Secondly, with the HMO kind of turnaround they have been negotiating very aggressively, particularly with the mom and pops. What we have seen though is because -- and I go back to using probably this word too much, the value proposition of Linkia that really saves them administrative costs, and gives them what we call clinical simplicity, in that we measure customer satisfaction, quality and ensure certification, Linkia has been able to increase prices, not off the charts but commensurate with the kind of value they are delivering.
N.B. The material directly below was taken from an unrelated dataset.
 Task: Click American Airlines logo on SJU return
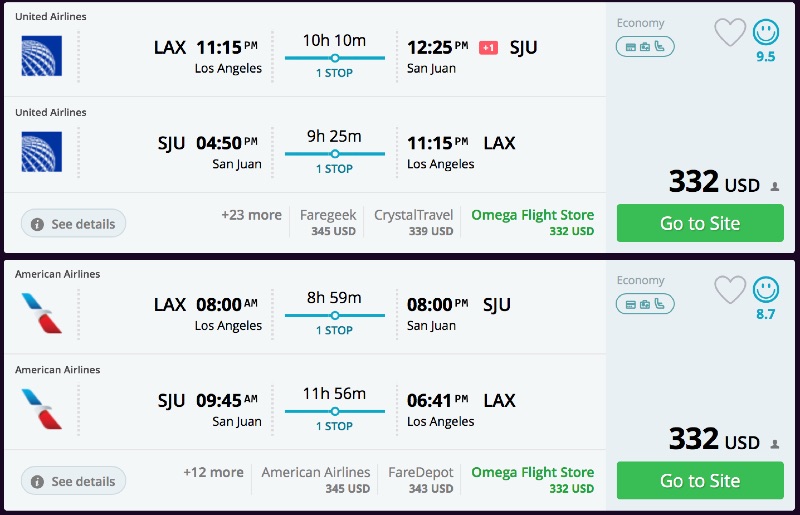click(x=41, y=409)
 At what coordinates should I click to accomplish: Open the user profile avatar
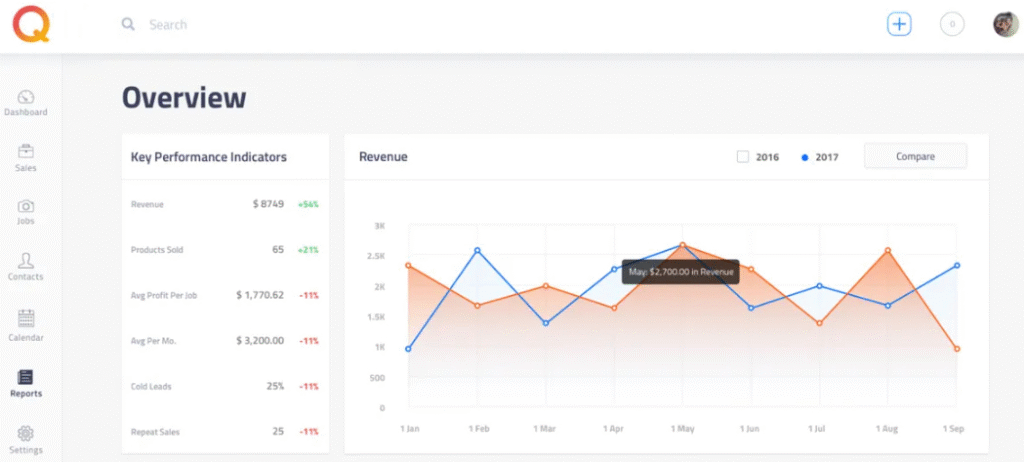pyautogui.click(x=1005, y=25)
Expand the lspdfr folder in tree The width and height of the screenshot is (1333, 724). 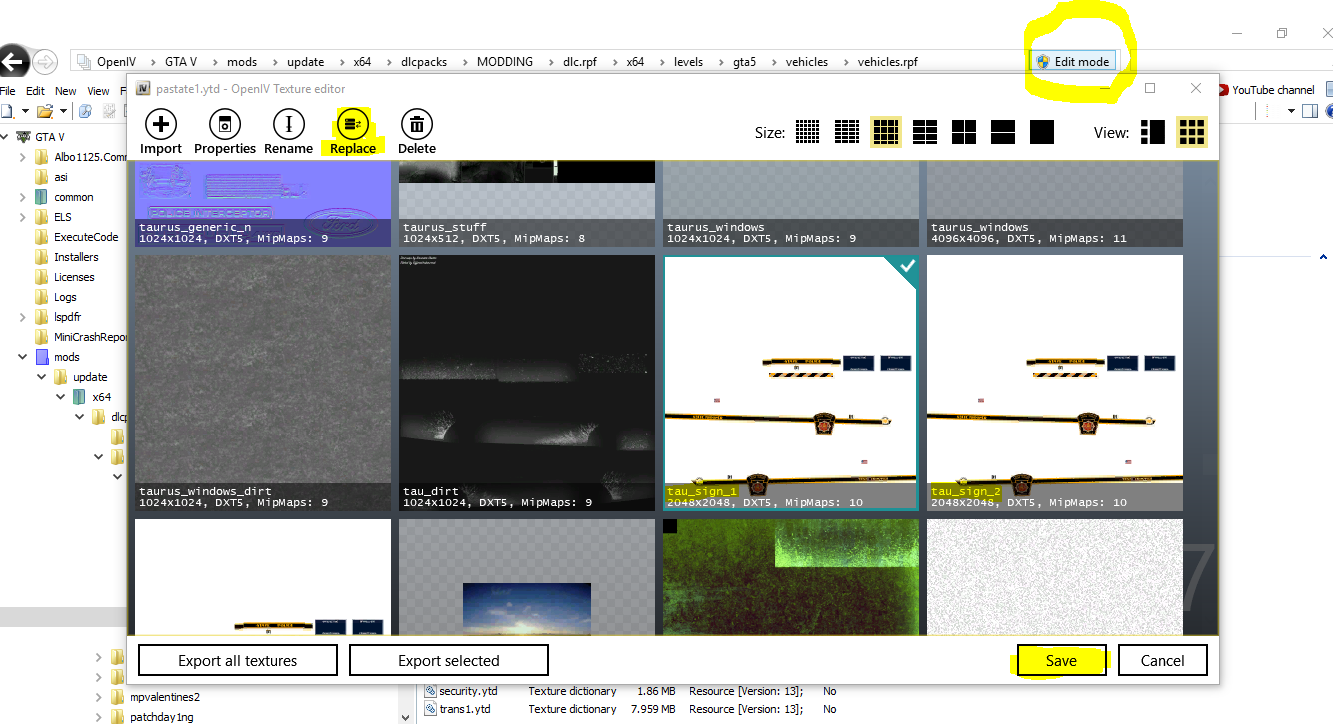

So while we know that it is a tough environment, that we fundamentally are seeing that the Linkia deal really works out -- it is a win-win for both sides. So we have seen - Linkia is renewing the contracts, and they are coming up continuously. Some of the ones that were signed last year have provision in them for three-year terms and increases each year, and then at the end of they are going to link back and take the the then current Medicare fee schedule, so we will capture those benefits.
So we think that of all the folks that are out there in the profession, Hanger is perhaps best suited to weather these kind of storms just due to the diversity of our locations and the value we can bring through the Linkia provider network. And we really want to be partners with these HMO companies, to make sure that what we are bringing enables them to go out and sell to the employers of the US because, after all, they have to market those services, and satisfied employees is what it is all about. So we try to encourage our people to keep a good focus on patient care and customer satisfaction, and we know that will pay off for us.
- Analyst
Okay. Thanks so much.
- President and CEO
You are welcome. Thank you.
Operator
At this time there are no further questions in queue.
- President and CEO
Thank you very much, Operator. I want to thank everybody for joining us. We certainly know that there is some good hard work to be done out there over the fourth quarter. We will be back with you in February to report our year-end results, and since we won't be talking with you, I just want to wish all of you a very happy and safe holiday season. Thank you.